Extrait retenu
╭──
La parole est à Mme Christine Albanel, ministre de la culture et de la communication.
Monsieur le président, mesdames, messieurs les députés, je ne crois pas que cette question soit au coeur du projet de loi relatif à l'audiovisuel. J'espère que j'aurai prochainement l'occasion de vous dire ce que nous comptons faire des avis de la CNIL, lors de l'examen du projet de loi « Création et Internet ». Pour l'instant, il convient d'appliquer la procédure actuellement en vigueur.
Cet après-midi, l'Assemblée a poursuivi l'examen des articles, s'arrêtant à l'amendement n° 811 à l'article 2.
Monsieur le président, madame la ministre, mes chers collègues, cet amendement, qui tend à supprimer les mots : « le cas échéant » à l'alinéa 4 de l'article 2, n'est pas anodin, puisqu'il vise à soumettre l'audiovisuel extérieur de la France aux règles du service public. D'autres amendements vont d'ailleurs venir en discussion par lesquels nous proposerons d'aligner le statut des personnels de ces services sur celui du service public.
Lorsqu'on lit la rédaction retenue par le Gouvernement, on comprend bien le sens de ce projet. L'article 2 définit les orientations et les règles de l'audiovisuel extérieur. Cet après-midi, nous avons critiqué le fait que celui-ci aura un statut mixte, puisque, s'il aura une vocation de service public, ses services pourront être édités par des entreprises privées. Ce statut, qui nous paraît très fragile, menace l'indépendance de l'audiovisuel extérieur et son rayonnement. Nous estimons donc nécessaire de combattre cette forme de marchandisation de l'audiovisuel extérieur que permet l'introduction de sociétés privées, en fixant des règles.
╰──
Données d'entrée
╭──
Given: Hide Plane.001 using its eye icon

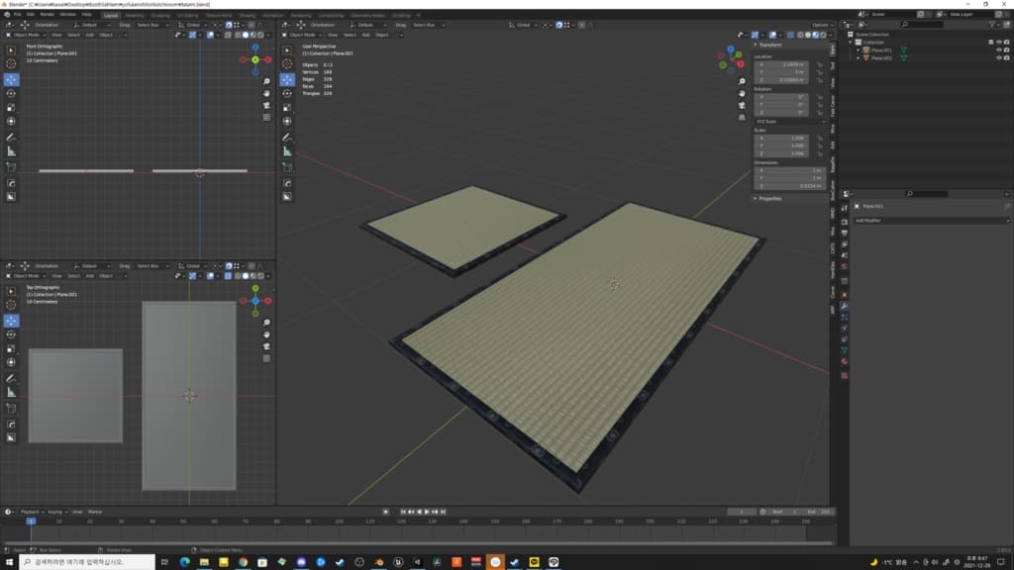Looking at the screenshot, I should (997, 50).
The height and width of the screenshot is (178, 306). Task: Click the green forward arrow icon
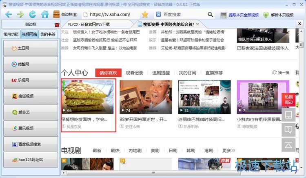(20, 14)
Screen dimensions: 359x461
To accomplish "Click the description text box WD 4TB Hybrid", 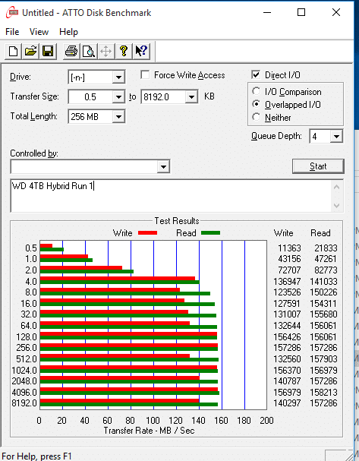I will (177, 195).
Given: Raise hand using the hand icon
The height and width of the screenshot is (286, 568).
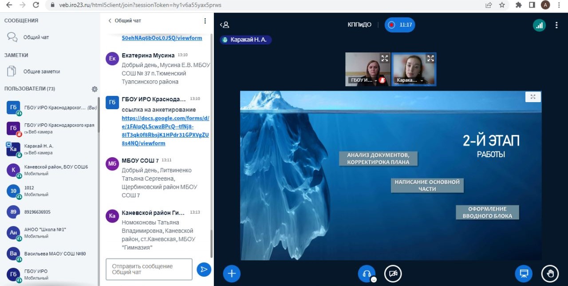Looking at the screenshot, I should [x=550, y=274].
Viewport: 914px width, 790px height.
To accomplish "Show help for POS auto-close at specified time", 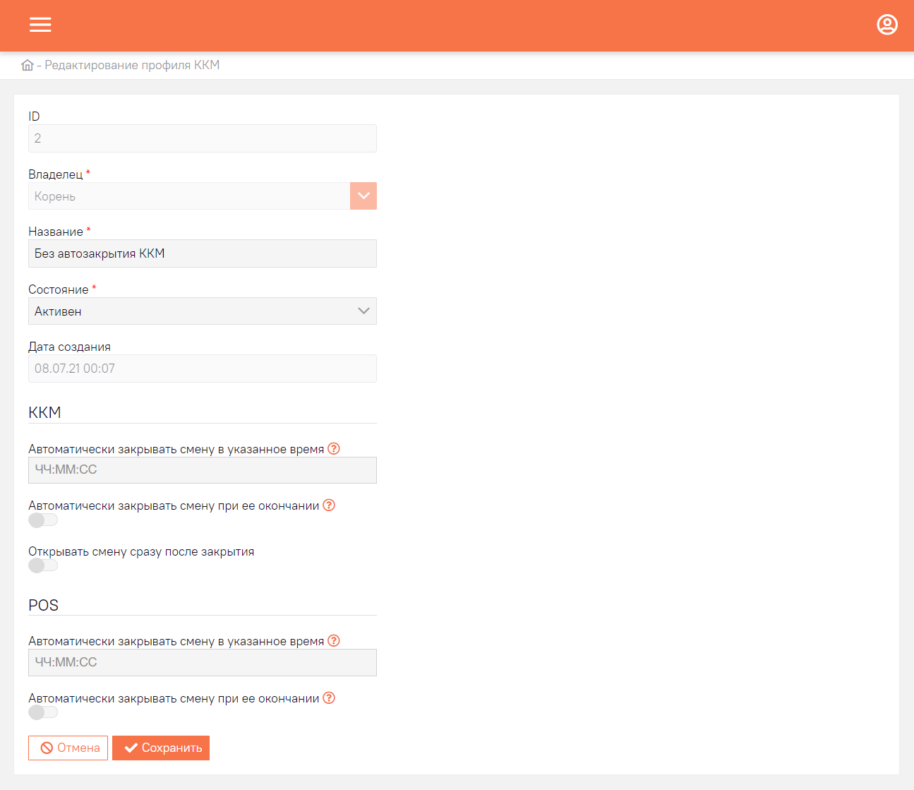I will 334,640.
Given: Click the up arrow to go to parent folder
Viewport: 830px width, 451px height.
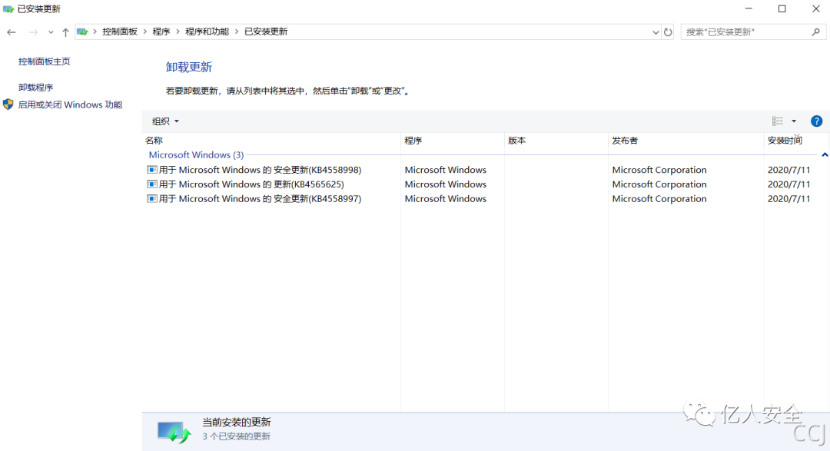Looking at the screenshot, I should tap(65, 32).
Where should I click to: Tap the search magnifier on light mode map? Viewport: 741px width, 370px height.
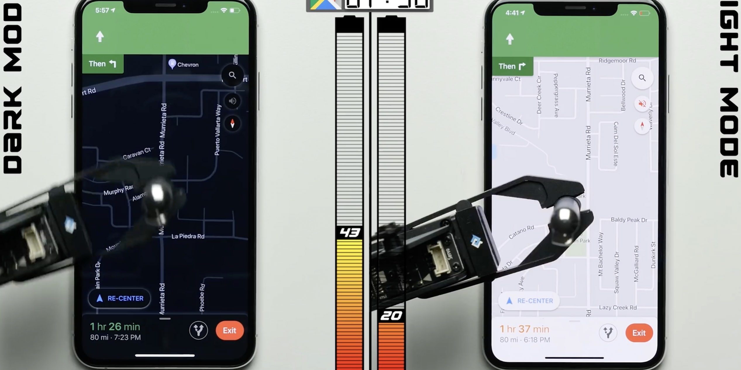click(641, 77)
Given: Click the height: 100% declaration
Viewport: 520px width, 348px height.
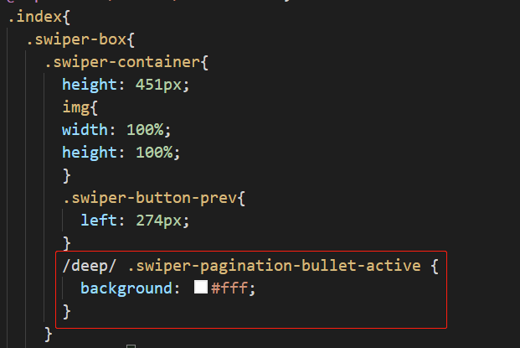Looking at the screenshot, I should pyautogui.click(x=121, y=153).
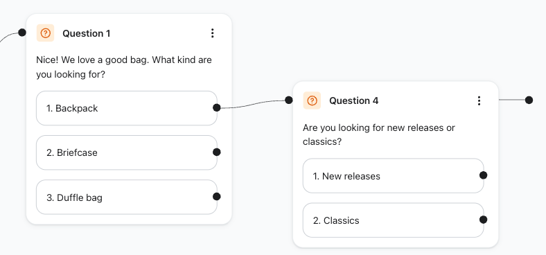Screen dimensions: 546x255
Task: Click the Question 1 input connector dot
Action: click(x=22, y=33)
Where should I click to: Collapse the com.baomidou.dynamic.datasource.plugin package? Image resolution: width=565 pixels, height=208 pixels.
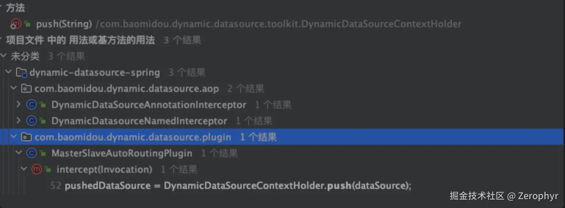click(x=14, y=137)
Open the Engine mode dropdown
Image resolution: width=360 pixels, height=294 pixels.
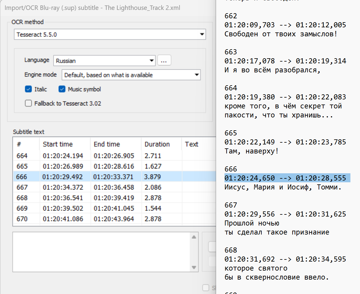(x=131, y=75)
╰──
Actions requises
1. Recopiez intégralement l'extrait du débat parlementaire sur l'audiovisuel, sans la moindre modification.
2. Présentez en liste numérotée les lignes des enregistrements, depuis celle qui contient « Where should I click to: Collapse » jusqu'à la dernière ligne des enregistrements, bornes comprises, en omettant les lignes vides. Laissez les images de côté dans votre réponse.

Réponses finales
1.
La parole est à Mme Christine Albanel, ministre de la culture et de la communication.
Monsieur le président, mesdames, messieurs les députés, je ne crois pas que cette question soit au coeur du projet de loi relatif à l'audiovisuel. J'espère que j'aurai prochainement l'occasion de vous dire ce que nous comptons faire des avis de la CNIL, lors de l'examen du projet de loi « Création et Internet ». Pour l'instant, il convient d'appliquer la procédure actuellement en vigueur.
Cet après-midi, l'Assemblée a poursuivi l'examen des articles, s'arrêtant à l'amendement n° 811 à l'article 2.
Monsieur le président, madame la ministre, mes chers collègues, cet amendement, qui tend à supprimer les mots : « le cas échéant » à l'alinéa 4 de l'article 2, n'est pas anodin, puisqu'il vise à soumettre l'audiovisuel extérieur de la France aux règles du service public. D'autres amendements vont d'ailleurs venir en discussion par lesquels nous proposerons d'aligner le statut des personnels de ces services sur celui du service public.
Lorsqu'on lit la rédaction retenue par le Gouvernement, on comprend bien le sens de ce projet. L'article 2 définit les orientations et les règles de l'audiovisuel extérieur. Cet après-midi, nous avons critiqué le fait que celui-ci aura un statut mixte, puisque, s'il aura une vocation de service public, ses services pourront être édités par des entreprises privées. Ce statut, qui nous paraît très fragile, menace l'indépendance de l'audiovisuel extérieur et son rayonnement. Nous estimons donc nécessaire de combattre cette forme de marchandisation de l'audiovisuel extérieur que permet l'introduction de sociétés privées, en fixant des règles.

2.
1. Where should I click to: Collapse the com.baomidou.dynamic.datasource.plugin package? Image resolution: width=565 pixels, height=208 pixels.
2. click(x=14, y=137)
3. Open the Engine mode dropdown
4. Image resolution: width=360 pixels, height=294 pixels.
5. (x=131, y=75)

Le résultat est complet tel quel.